To Ven. Ānanda
Ānanda Sutta  (AN 3:32)

Then Ven. Ānanda went to the Blessed One and, on arrival, bowed down to him and sat to one side. As he was sitting there, he said to the Blessed One, “Lord, could it be that a monk would have a concentration-attainment of such a sort that, with regard to this conscious body, he would have no I-making or mine-making conceit-obsession, that with regard to all external themes [topics of concentration] he would have no I-making or mine-making conceit-obsession, and that he would enter & remain in the awareness-release & discernment-release in which there is no I-making or mine-making conceit-obsession for one entering & remaining in it?”

“It could be, Ānanda, that a monk would have a concentration-attainment of a such a sort.…”

“But how, lord, could a monk have a concentration-attainment of such a sort…?”

“There is the case, Ānanda, where a monk is percipient in this way: ‘This is peace, this is exquisite—the resolution of all fabrications; the relinquishment of all acquisitions; the ending of craving; dispassion; cessation; unbinding.’ This is how a monk would have a concentration-attainment of a such a sort that, with regard to this conscious body, he would have no I-making or mine-making conceit-obsession, that with regard to all external themes [topics of concentration] he would have no I-making or mine-making conceit-obsession, and that he would enter & remain in the awareness-release & discernment-release in which there is no I-making or mine-making conceit-obsession for one entering & remaining in it.

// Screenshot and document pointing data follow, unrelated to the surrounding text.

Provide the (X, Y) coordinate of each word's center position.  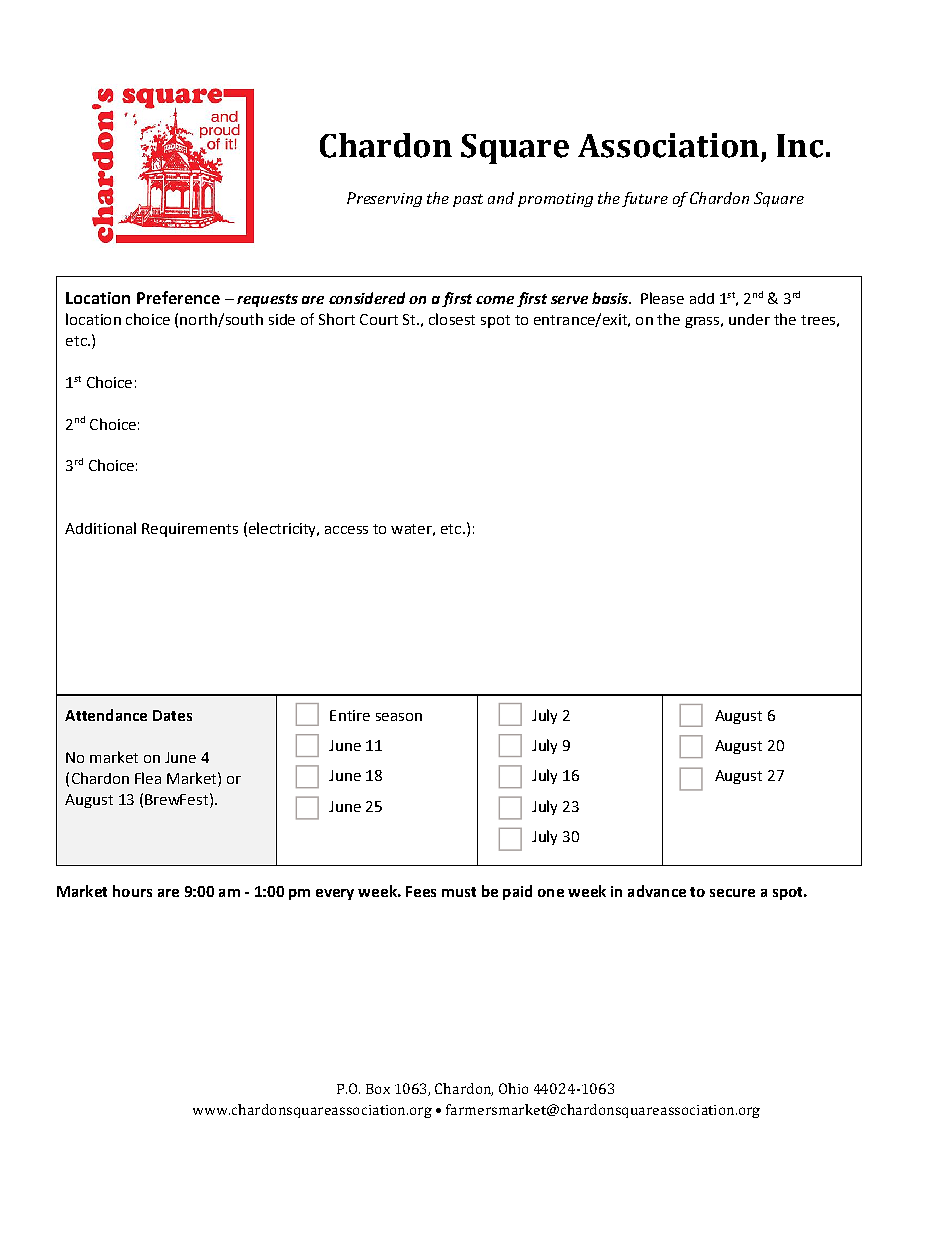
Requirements (190, 530)
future (645, 199)
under (749, 319)
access (346, 530)
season (399, 717)
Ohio (513, 1088)
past (468, 200)
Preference (178, 297)
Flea (148, 778)
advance (657, 891)
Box (378, 1089)
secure (732, 893)
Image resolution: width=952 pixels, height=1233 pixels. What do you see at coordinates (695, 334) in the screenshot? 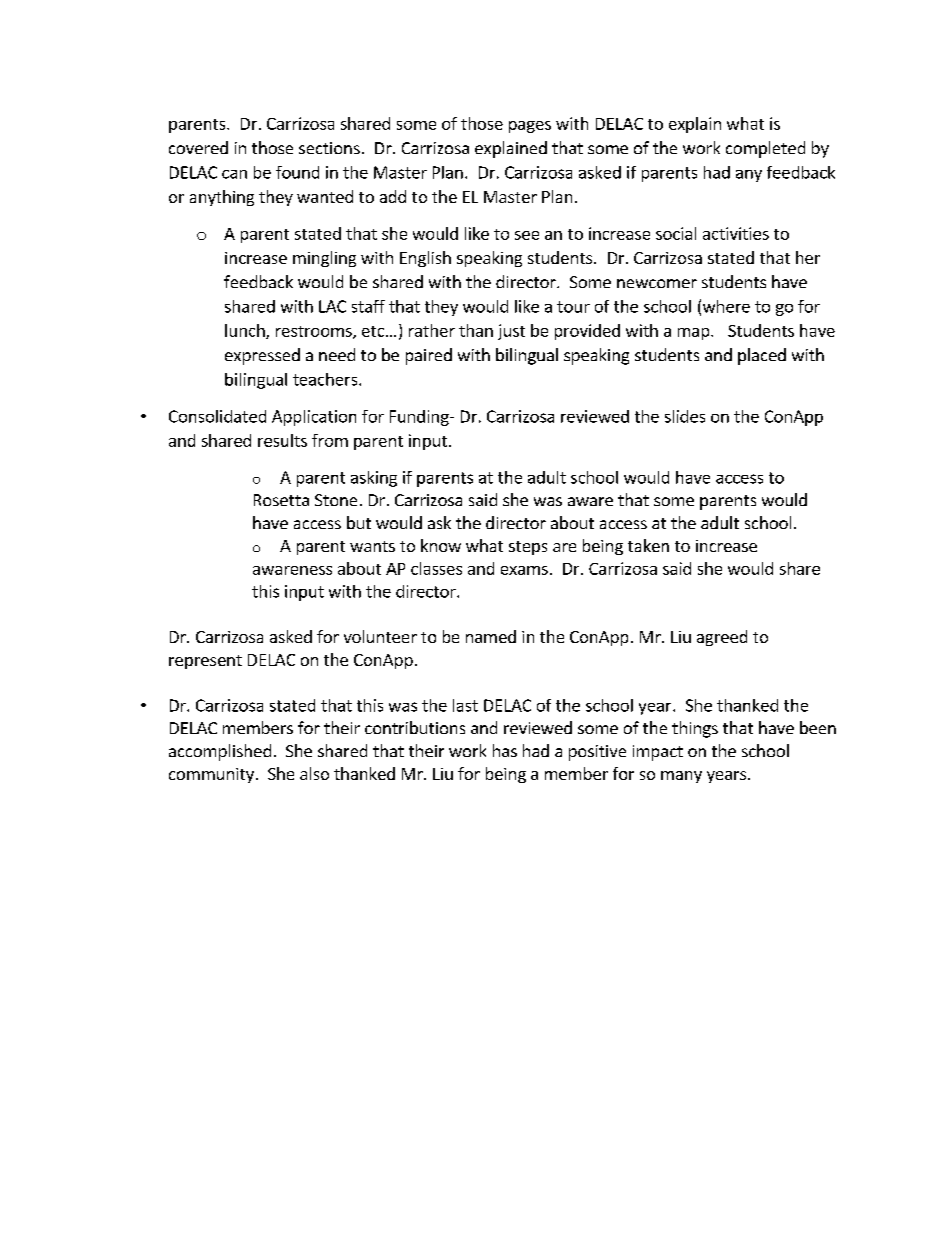
I see `map` at bounding box center [695, 334].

“And it was in reference to this that I said, in Puṇṇaka’s Questions in the Pārāyana [Sn 5:3]:

He who has fathomed

the high & low in the world,

for whom there is nothing

perturbing in the world—

evaporated,1 undesiring,

untroubled, at peace—

he, I tell you, has crossed over birth

& aging.

Note

1. According to Nd II, this means that one’s bodily, verbal, and mental misconduct has evaporated away, along with all one’s defilements.